The multi-center, randomized, placebo-controlled trial compared outcomes in 30 end-stage or NYHA class IV heart failure patients requiring LVAD mechanical support who received either a single low dose injection into damaged heart muscle of allogeneic, or off-the-shelf, MPCs or a placebo injection. The trial investigators concluded that administration of a low MPC dose appeared to be safe and there was a potential signal of efficacy. The trial results showed that a single low dose MPC injection was associated with increased ability to maintain circulation without LVAD support, reduced early mortality, and reduced rehospitalization rates compared with control injections.
The American Heart Association reports that of the more than six million people in the United States with diagnosed heart failure about 10% have end-stage or NYHA class IV disease. The only treatment options for end-stage or class IV heart failure are a heart transplant or mechanical support with an LVAD. Heart transplants cannot meet the large need due to limited donor availability, with only 2,332 transplants performed in the United States in 20121. Major limitations to permanent LVAD use include life-threatening infections and gastrointestinal bleeding, which is the most common cause of rehospitalization in this population2-4. Consequently, major objectives of using MPCs in end-stage heart failure patients are to improve native heart muscle function sufficiently to reduce the need for LVAD support, and to improve the long-term complications of permanent LVAD support.
At the trial's 90-day primary endpoint for safety and exploratory efficacy, a single low-dose injection of MPCs (25 million cells) into the damaged heart muscle resulted in:
• decreased rate of immunization and allosensitization (10% vs 30% in controls)

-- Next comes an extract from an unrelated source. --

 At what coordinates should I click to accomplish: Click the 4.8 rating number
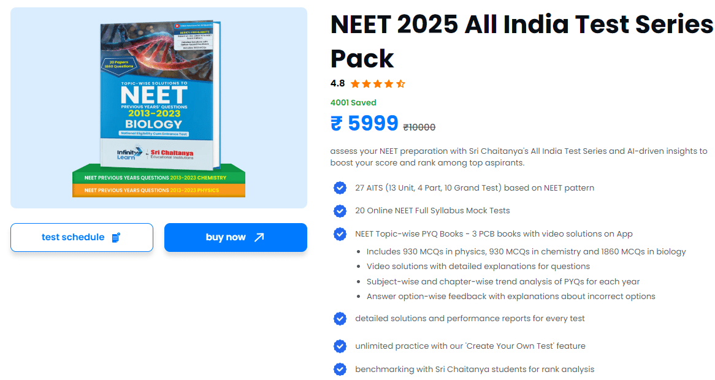point(337,83)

• increased proportion of patients successfully weaned from their LVAD mechanical support (50% vs 20% in controls)
• decreased mortality rate (0% vs 30% in controls).
Over 12 months of follow-up, MPC treatment resulted in:
• no cell-related immune responses or adverse events
• longer duration of successful LVAD wean than in controls at each time point evaluated
• increased proportion of patients tolerating one or more LVAD weans (85% versus 40% in controls)
• longer median time to first re-hospitalization (91 days vs 51 days in controls)
• decreased number of patients re-hospitalized over one year (22% vs 38% in controls)
• decreased rehospitalization rate from major gastrointestinal bleeding episodes (event rate/patient-year 0.55 vs 0.93 in controls)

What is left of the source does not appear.